# WORK TO COMPLETE
Below are some records. Pull every line that contains the word "with".

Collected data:
== Segment start ==
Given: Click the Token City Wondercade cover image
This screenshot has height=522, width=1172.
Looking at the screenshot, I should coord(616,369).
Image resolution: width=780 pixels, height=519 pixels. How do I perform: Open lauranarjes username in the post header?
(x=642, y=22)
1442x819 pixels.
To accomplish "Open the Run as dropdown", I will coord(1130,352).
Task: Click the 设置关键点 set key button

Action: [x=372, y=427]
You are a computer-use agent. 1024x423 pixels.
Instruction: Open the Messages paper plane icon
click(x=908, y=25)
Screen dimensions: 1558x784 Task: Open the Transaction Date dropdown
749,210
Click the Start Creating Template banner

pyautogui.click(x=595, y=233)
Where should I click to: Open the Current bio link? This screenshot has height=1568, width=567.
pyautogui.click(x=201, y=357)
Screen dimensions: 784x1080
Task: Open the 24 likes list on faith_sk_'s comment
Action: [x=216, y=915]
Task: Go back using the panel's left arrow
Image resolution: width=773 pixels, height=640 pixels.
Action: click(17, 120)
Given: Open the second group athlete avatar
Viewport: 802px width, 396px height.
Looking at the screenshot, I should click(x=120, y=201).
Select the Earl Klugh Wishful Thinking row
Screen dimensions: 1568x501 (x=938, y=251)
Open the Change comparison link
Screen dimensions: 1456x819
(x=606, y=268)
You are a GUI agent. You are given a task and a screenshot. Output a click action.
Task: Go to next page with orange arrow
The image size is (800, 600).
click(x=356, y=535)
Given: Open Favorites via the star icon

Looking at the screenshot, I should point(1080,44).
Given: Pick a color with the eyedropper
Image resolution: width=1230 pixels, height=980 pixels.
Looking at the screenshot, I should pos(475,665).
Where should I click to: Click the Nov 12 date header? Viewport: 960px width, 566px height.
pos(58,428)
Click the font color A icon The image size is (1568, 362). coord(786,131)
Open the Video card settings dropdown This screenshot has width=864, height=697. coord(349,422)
== Segment end ==
# SOLUTION TO THIS TASK
Task: Go to next page with orange arrow
Given: Pick a color with the eyedropper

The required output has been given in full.